Under the agreement with the government, physicians who serve as consultants must disclose the arrangements to their patients. The companies also must disclose on their Web sites the name of each consultant and what they have been paid.

The five companies account for nearly 95 percent of the market for hip and knee surgical implants, prosecutors said.

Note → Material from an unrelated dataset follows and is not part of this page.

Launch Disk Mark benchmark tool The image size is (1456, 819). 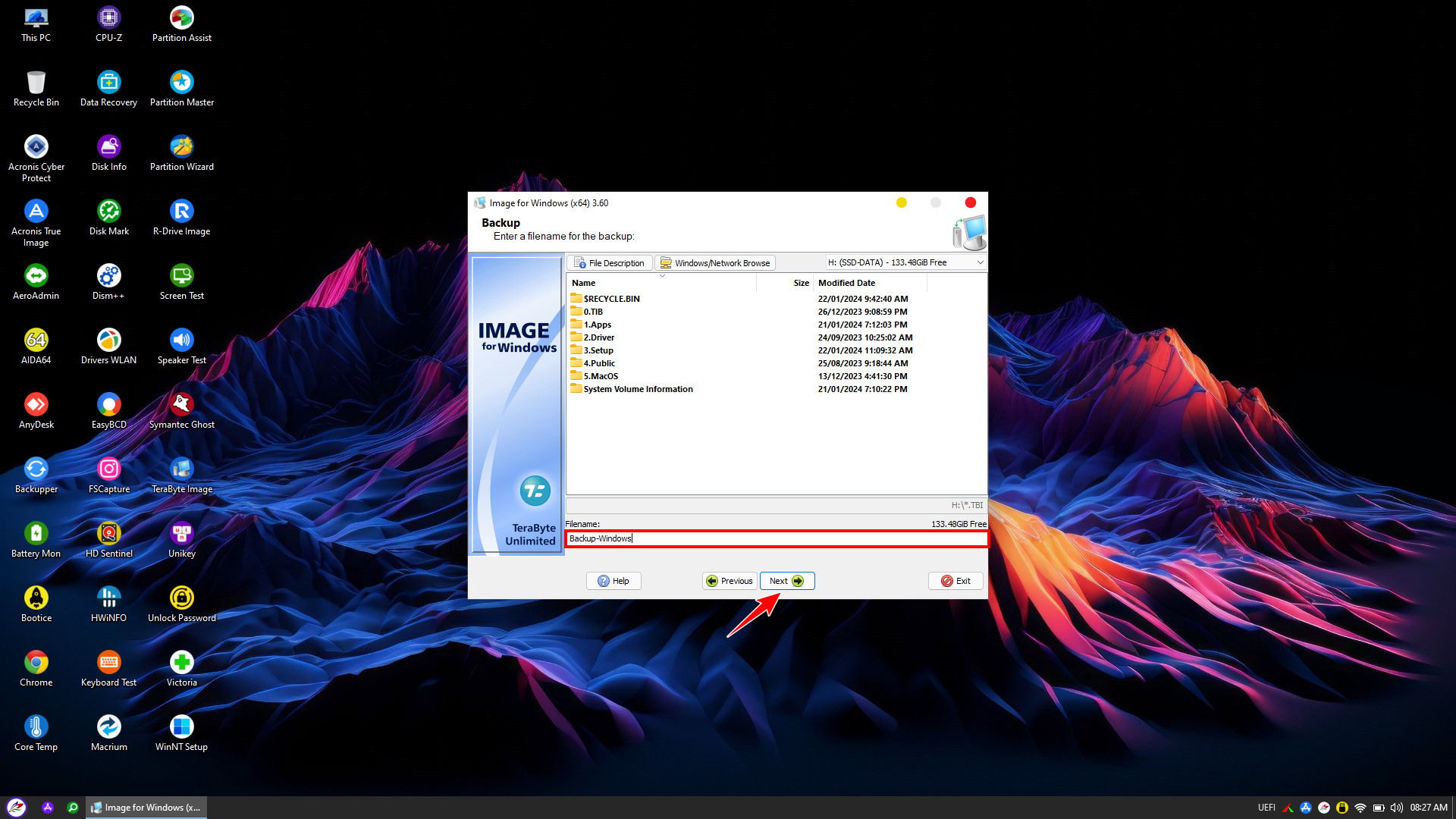coord(108,212)
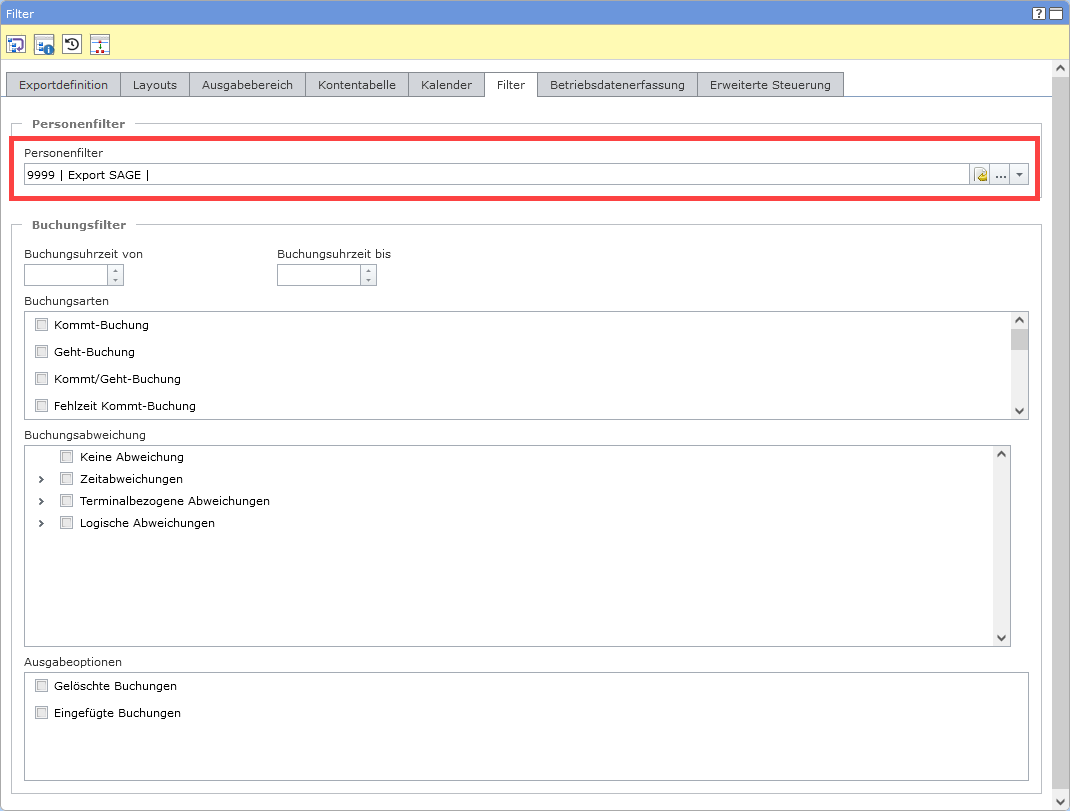Image resolution: width=1070 pixels, height=811 pixels.
Task: Switch to the Exportdefinition tab
Action: 63,85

Separately, Medtronic Inc said on Thursday that U.S. Sen. Charles Grassley, an Iowa Republican, had raised questions about payments the medical device maker made to spine surgeons. The inquiry follows a $40 million settlement that the company reached with the U.S. government last year to settle allegations it made improper payments to doctors.


Zimmer, DePuy, Biomet and Smith & Nephew have entered into deferred prosecution agreements with the government that will expire in 18 months if the reforms are met. Criminal complaints were filed against the four companies, accusing them of conspiring to violate federal anti-kickback law, but will be dismissed if the reforms are carried out.

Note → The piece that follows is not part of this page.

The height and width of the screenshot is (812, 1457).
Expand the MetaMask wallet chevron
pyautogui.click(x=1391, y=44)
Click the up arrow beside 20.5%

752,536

Zimmer said in a news release that it would recognize an expense of $169.5 million in the third quarter.

Smith & Nephew, a British company, had said earlier in the day that it believed that a resolution of the matter “will not be materially adverse to the company.”

Stryker confirmed the pact in a statement, saying the probe began with a Department of Justice subpoena in March 2005.

Noting that the agreement included no admission of liability or wrongdoing, Biomet CEO Jeffrey Binder said in a statement the company would work with the independent monitor and other authorities “to institute and review additional health-care compliance practices and procedures.”

DePuy in a statement said “the government makes no claim that patient care was impacted by any of the sales practices that were the subject of the investigation.”

Zimmer will be monitored by former U.S. Attorney General John Ashcroft, while DePuy will be overseen by former U.S. Attorney in Los Angeles Debra Yang.

Smith & Nephew will be monitored by David Samson, former attorney general of New Jersey; Biomet will be monitored by David Kelley, a former U.S. Attorney in New York; and Stryker will be monitored by John Carley, a former legal affairs executive at Cendant Corp.

Stocks of the companies rose because the settlement was “in the ballpark of what Wall Street was expecting” and removed a cloud of uncertainty but did not change anything competitively, said one analyst, who asked not to be named.

Most of the settlement money goes to the Medicare trust fund and some goes to defray the costs of the investigation, a spokesman for the prosecutor said.

On the New York Stock Exchange, Zimmer shares rose 1.3 percent to close at $82.21, JNJ moved up 15 cents to $65.54, and Stryker shares rose 1.4 percent to $68.88.